The head of Madrid’s Instruction Committee No. 9, Arturo Zamariego, had last month cited Díez ya Pérez-Dolset to announce that the key officials had been investigated in a “criminal, sustained and coordinated action” to “recover compromised or irregular information” from the top tax body and the Civil Guard with the aim of “nullifying or dissipating” investigations into “related cases affecting politicians and businessmen”, he said. In an article.
Both were mentioned once in the middle of the morning, but did not enter the room until midday. Judge Zamariego decided they should come together to listen to Stampa’s recording of a three-hour, media-filled meeting last May 7. In this audio recording, Diez is heard saying that he is Cerdán’s “mano derecha,” the “person who put the PSOE in charge” of investigating the practice of inspectors and police officers.
In the appeal filed under the letter of Lier Diez, which managed to reach the country, it is clear that Stampa conducted an “extra-procedural and prospective investigation” into violating the right of Diez and businessman Pérez Dolcet to keep communications confidential. He explains that the inspector did not have a judicial mandate and that he conducted an investigation “without prior disclosure of the facts” after meeting at the order of the former president of the construction company, Sacer Valhermoso, Luis del Rivero.
Díez requests the cancellation of the second seizure, which was carried out by order of the current researcher of Cerdán, Jacopo Tejillo, in the last month of February.

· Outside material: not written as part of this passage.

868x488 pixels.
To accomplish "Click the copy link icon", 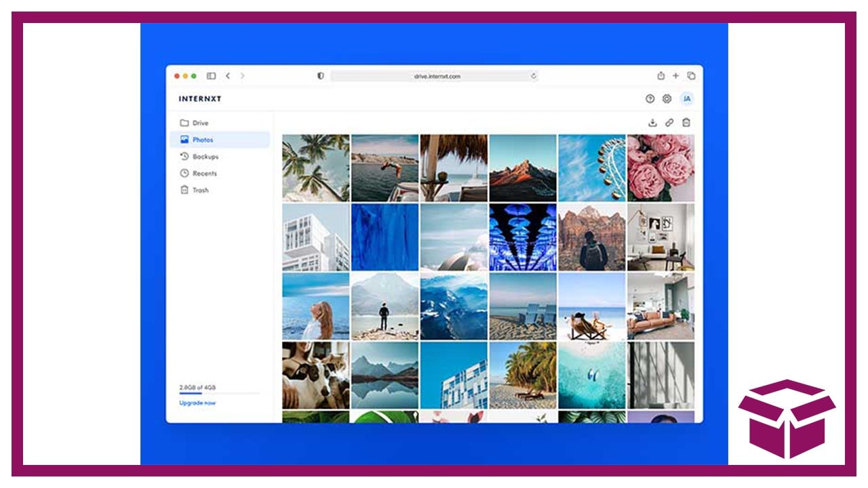I will (x=669, y=123).
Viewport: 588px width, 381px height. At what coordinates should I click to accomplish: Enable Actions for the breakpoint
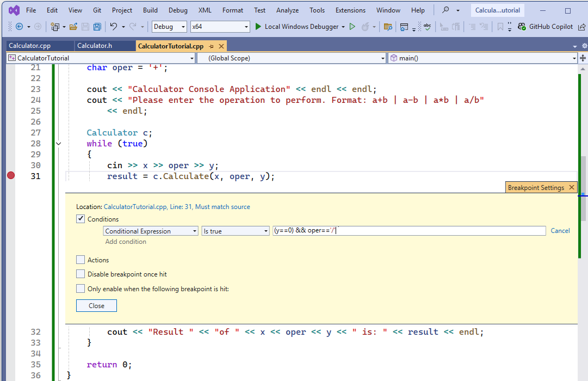pyautogui.click(x=81, y=260)
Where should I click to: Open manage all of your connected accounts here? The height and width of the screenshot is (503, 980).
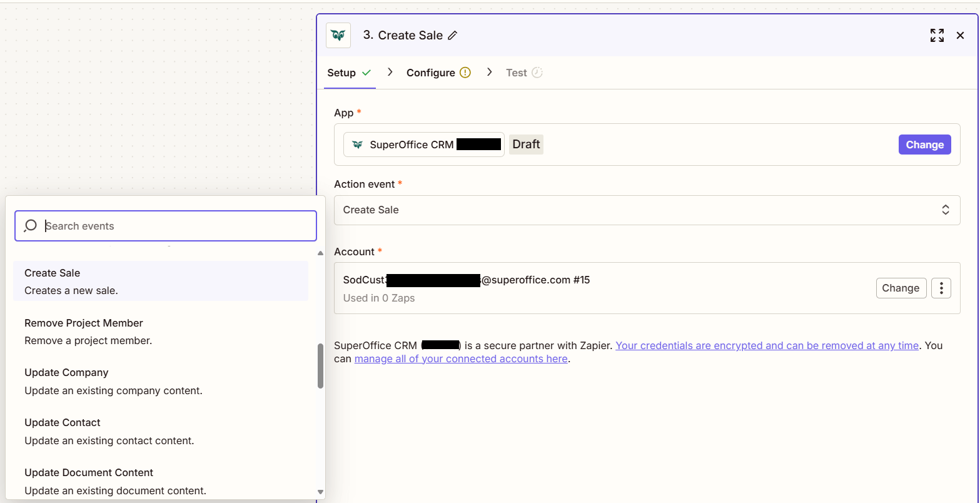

There, Diez and Pérez Dolcet spoke with an oil and gas businessman who had been prosecuted in the National Court for fraud. The tolerant socialist offered to sit with the police if he provided certain information about the 10th Colonel of the Central Operations Unit (UCO) of the Guardia Civil, among others: “I need bullets, okay? Of course, I need bullets,” I say.
The defense claims that in this case the “right to professional secrecy” and “confidence of communications” prevailed because it was a meeting ordered by a lawyer. They will say that this is an “unlawful interference” in the rights of all people who lived in this “private environment” meeting and which aims to “present a strategy” to some clients. The source explains that the media is fragmented and that this audio recording has “journalistic interests,” in addition to the fact that none of the interviewees agreed to record it.
In the same vein, Pérez Dolcet’s defense submitted another letter requesting an explanation as to why he was cited as being under investigation when he was initially asked to declare himself as a witness. “From what was done until it was closed, it appears that instructions of a future nature are being carried out,” the source points out. In his opinion, the instructions were based on “press clippings,” and he points out that the meeting with Stampa, in which the businessman participated, did not review the criminal offenses because he himself admitted that “nothing was promised.” He considered that “respect for freedom of the press and the right to obtain information can never be translated, but rather is merely a punishment for tampering with the obligations of the state of law, and turning the results of journalistic work into criminal instructions.”